**WHAT THE TASK ASKS:** Scan the entries below for the word "button". Copy out every line in which it occurs.

**THE RECORDS:**
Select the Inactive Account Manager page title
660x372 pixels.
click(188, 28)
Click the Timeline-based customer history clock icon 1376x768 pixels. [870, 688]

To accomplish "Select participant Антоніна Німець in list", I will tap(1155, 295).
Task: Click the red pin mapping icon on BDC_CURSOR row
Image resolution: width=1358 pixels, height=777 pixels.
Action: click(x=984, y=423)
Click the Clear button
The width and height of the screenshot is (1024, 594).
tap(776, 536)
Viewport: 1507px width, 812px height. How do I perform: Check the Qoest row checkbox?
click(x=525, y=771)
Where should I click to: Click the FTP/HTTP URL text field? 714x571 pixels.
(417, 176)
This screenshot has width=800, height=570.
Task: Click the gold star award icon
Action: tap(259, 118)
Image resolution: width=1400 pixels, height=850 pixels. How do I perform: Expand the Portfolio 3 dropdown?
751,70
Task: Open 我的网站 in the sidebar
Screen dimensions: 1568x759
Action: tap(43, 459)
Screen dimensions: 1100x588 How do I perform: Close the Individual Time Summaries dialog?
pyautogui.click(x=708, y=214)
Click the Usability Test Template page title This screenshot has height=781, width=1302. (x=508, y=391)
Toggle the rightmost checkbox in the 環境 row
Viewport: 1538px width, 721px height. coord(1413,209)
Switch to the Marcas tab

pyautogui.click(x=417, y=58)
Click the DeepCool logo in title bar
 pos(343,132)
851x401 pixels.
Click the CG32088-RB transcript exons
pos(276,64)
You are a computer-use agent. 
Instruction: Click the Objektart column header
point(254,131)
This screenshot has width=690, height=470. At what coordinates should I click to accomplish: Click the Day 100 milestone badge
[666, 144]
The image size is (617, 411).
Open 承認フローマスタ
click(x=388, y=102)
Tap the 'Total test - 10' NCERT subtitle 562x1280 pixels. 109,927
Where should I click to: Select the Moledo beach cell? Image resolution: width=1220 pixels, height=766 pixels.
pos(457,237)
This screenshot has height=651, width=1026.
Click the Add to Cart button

**SOLUTION FOR THIS EXERCISE:**
Click the Clear button
Click the Add to Cart button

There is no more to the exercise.